Collect every line of the material below that contains the word "height". Letter case matters.

== Data shown

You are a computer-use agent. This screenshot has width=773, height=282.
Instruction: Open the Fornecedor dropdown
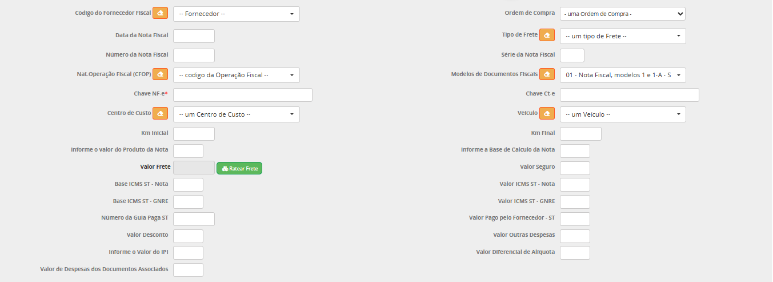(236, 14)
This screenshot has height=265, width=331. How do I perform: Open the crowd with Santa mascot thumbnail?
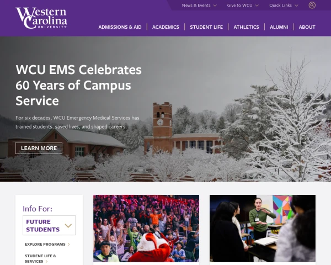(x=146, y=229)
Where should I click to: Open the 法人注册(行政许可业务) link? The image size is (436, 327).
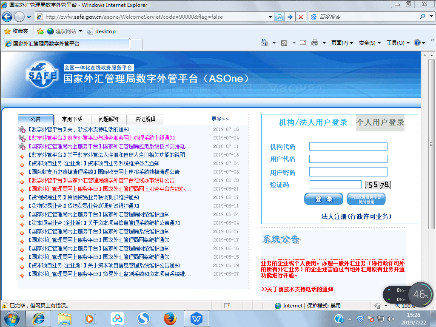click(356, 216)
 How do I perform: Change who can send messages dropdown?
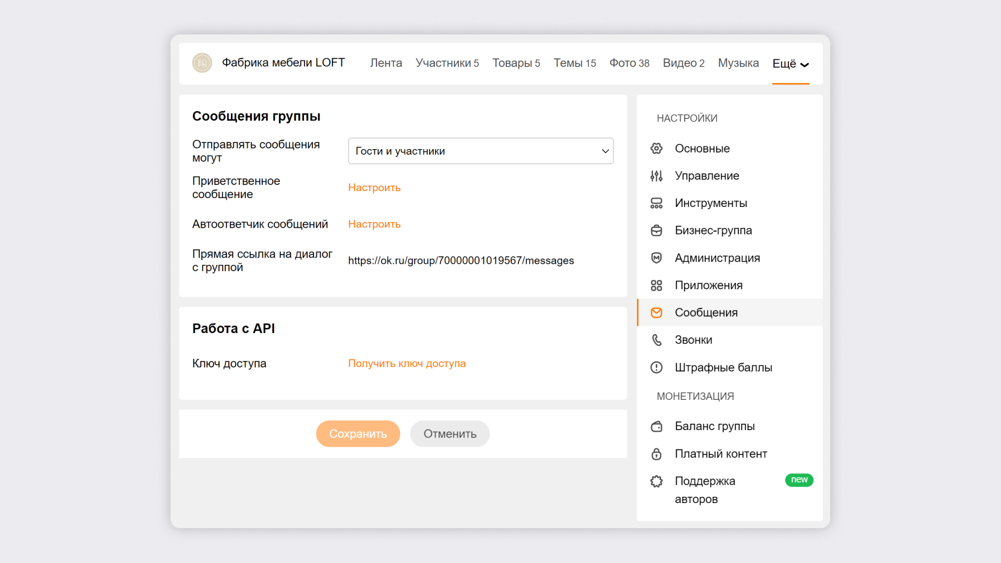point(479,151)
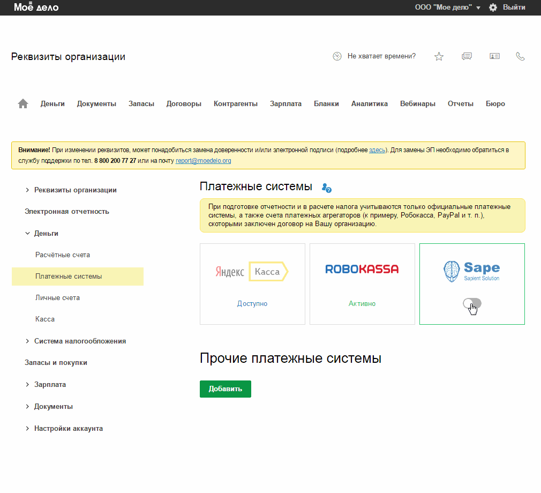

====

◆ **Correct answer**:
You are a computer-use agent. This screenshot has width=773, height=282.
This screenshot has height=265, width=331. How do I perform: Open the crowd with Santa mascot thumbnail?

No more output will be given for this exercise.